All subjects took verbal and written tests, designed to measure cognition, to establish baselines before the start of the study. The tests were repeated on day 45 and again on day 90. An additional testing was administered two weeks after the trial period.
Test scores for dose-compliant subjects on the AC-1202 diet were significantly better at the 45-day testing, compared to the placebo group. Interestingly, subjects deficient in a specific genetic marker, APOE4, showed the greatest improvement at this point. The differences between APOE4 negative and positive subjects were not as great at the end of the study (90 days). There was no difference at the two-week, post-test evaluation.

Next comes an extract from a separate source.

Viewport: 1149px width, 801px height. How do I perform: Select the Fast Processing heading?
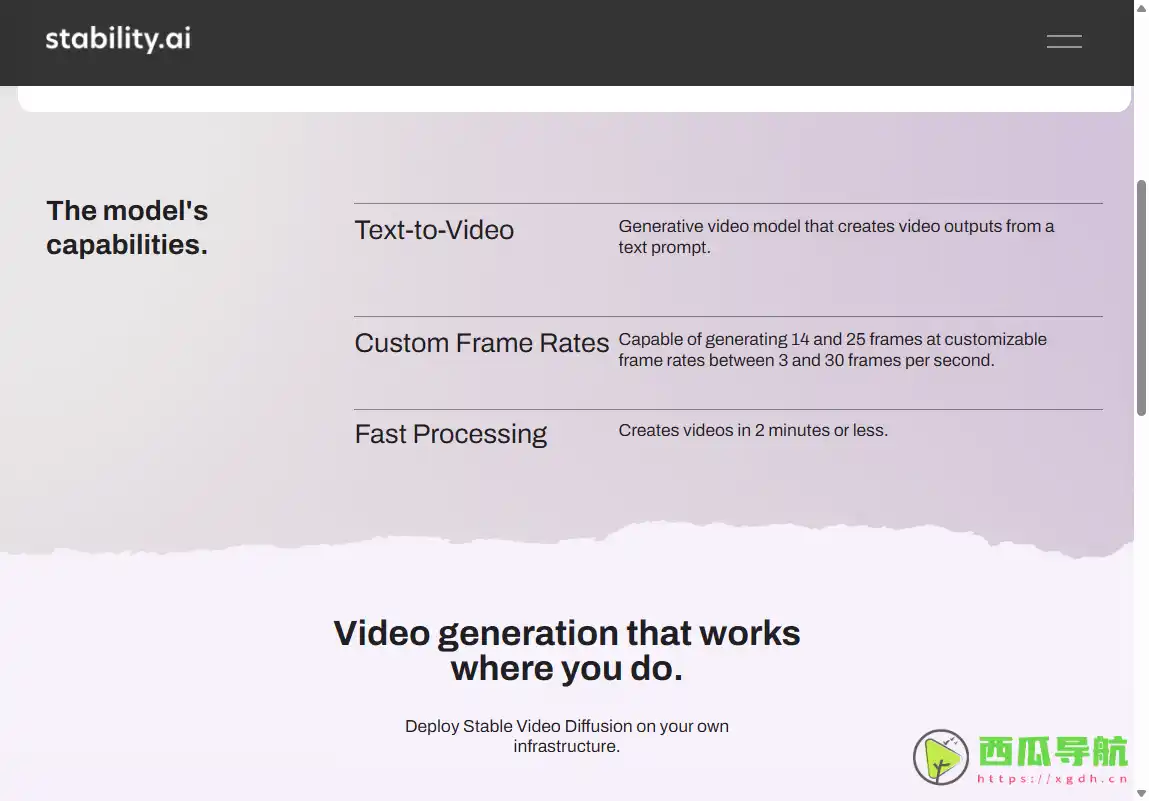(x=450, y=434)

The investigators acknowledged that more research is needed to determine why/how the absence of this specific genetic marker influences AC-1202 effectiveness. But they did conclude that chronic, artificially induced mild ketosis may “offer a novel strategy for AD that can be used with current therapies.”
Read abstract here.
This Research Update column highlights articles related to recent scientific inquiry into the process of human aging. It is not intended to promote any specific ingredient, regimen, or use and should not be construed as evidence of the safety, effectiveness, or intended uses of the Juvenon product. The Juvenon label should be consulted for intended uses and appropriate directions for use of the product.
Dr.Treadwell answers your questions.
question: I will soon be taking the Juvenon Cellular Health supplement (new capsule size) in conjunction with CoQ10 — two 100 mg capsules per day that also have 20 mg L-carnitine per capsule — that I have been taking for a short while. My two questions are:
1) How do the functions or activities of the components of Juvenon Cellular Health compare and contrast with the functions or activities of the components of CoQ10 + L-carnitine supplements?
2) How much overlap, if any, is there in the activity or function of Juvenon Cellular Health and CoQ10? Thank you for your attention to my questions. I appreciate the opportunity to get feedback on technical aspects of a supplement, a service I very rarely find with other, similar health products. — A
answer: The Juvenon formula provides a balance of alpha lipoic acid (ALA) and acetyl-L-carnitine (ALC). ALA is a powerful antioxidant and a cofactor (required for the function) of two major enzyme complexes involved in the production of energy. As we age, we need more of this cofactor than our cells can make or our diet can supply. This is also the case with ALC and L-carnitine.
ALC, like L-carnitine, is an amino acid that transports fatty acids into the mitochondria for conversion to energy. Although the two nutrients can have similar effects (with some overlap), it seems they are somewhat functionally different. Reportedly, the L-carnitine form penetrates heart and skeletal muscle cells, but not brain cells. In fact, animal studies and limited human trials have indicated not only that ALC improves the health and activity of the energy-producing mitochondria, but it also may enhance cognitive capability with a more rapid transport to the brain.
CoQ10 complements L-carnitine and the nutrients in the Juvenon supplement, functioning in electron transport in the energy-producing pathway. It also acts as an antioxidant, supporting the high-energy requirements of heart-cell mitochondria and protecting cellular components.
Although your CoQ10/L-carnitine supplement and Juvenon Cellular Health seem to be complementary, I recommend consulting with your health professional before adding to your daily dosages.
Benjamin V. Treadwell, Ph.D. is a former Harvard Medical School associate professor.